Please forgive typos. On phone. Can barely see.
Hmm. Well what to do. I’m having the most intense sleep issue ever. I started battling the shutting off of my brain around 1030 this morning. It is now half past two and I’m still going at it. I have gone for a lot of walks, splashed my face with ice cold weather, went outside and stood on the walkway while a rescue chopper landed (coincidence but those machines are LOUD), I went to chat with a coworker, bought and drank a Pepsi, and tried to lose myself in several tasks that are needing doing at work but the moment I stop I start to slip out again.
Earlier today while I was drinking a triple shot of espresso I thought someone was in my office with me. They were talking about something that was bothering me….sitting at a jarring angle that didn’t make sense. I turned to identify the speaker and there was no one there. There was no one in the lobby either. I was having a hard time seeking properly (like I am now. When I look directly at something my vision starts to blur and slide all over the place. I tried staring at the floor then closing my eyes and the voice returned as did the situation. I was in my workspace fr my dreams and was talking to a coworker. Something was still off though. I kept thinking. “But I’m awake. I remember getting up and showering. I remember driving to work and unlocking my office door. I was just doing payroll ….. And here is when a nauseating sweep of dizziness passes through me and o began to realize I was asleep….except I wasn’t asleep, I was dreaming (sort of) while awake.
I feel like I’m losing my grip on staying awake.
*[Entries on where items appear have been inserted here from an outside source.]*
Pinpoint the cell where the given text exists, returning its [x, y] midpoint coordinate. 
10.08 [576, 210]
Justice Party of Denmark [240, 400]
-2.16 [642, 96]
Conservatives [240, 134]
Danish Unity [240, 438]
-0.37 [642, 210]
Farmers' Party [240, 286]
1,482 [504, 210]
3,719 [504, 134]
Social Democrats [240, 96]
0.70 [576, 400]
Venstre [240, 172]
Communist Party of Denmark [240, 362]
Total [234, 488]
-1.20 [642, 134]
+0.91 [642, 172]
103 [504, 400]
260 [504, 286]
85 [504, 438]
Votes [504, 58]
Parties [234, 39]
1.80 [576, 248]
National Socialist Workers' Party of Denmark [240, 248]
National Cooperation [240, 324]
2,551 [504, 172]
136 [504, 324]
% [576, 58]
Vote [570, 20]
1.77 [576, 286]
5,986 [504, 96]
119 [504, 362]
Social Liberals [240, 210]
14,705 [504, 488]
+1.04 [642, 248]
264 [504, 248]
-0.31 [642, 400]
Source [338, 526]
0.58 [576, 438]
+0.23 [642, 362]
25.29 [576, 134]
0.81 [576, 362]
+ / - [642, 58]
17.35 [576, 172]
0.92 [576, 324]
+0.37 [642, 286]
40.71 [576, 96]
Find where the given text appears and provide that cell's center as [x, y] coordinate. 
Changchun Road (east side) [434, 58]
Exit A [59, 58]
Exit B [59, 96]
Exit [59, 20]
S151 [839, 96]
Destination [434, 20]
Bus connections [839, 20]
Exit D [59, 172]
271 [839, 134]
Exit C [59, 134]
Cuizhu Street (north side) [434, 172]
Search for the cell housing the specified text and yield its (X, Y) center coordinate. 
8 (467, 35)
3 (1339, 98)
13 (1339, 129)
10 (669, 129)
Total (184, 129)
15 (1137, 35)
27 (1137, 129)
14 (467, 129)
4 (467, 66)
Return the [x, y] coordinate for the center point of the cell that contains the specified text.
Like I’m not going to be able to hold the sleepy wave back anymore soon and it will just take me under.
I want to do the same thing i did with the pain; accept it, allow it to exist just beside me, feeling it but ignoring it too. I can’t not feel slipping into sleep though.
This is more frustrating than the pain and anxiety together. It’s as if my body wants to give up while I’m still fighting away. I feel so drained. Drugged. I feel like someone shot me with a tranquilizer and I’m fighting to stay awake as if my life depended on it.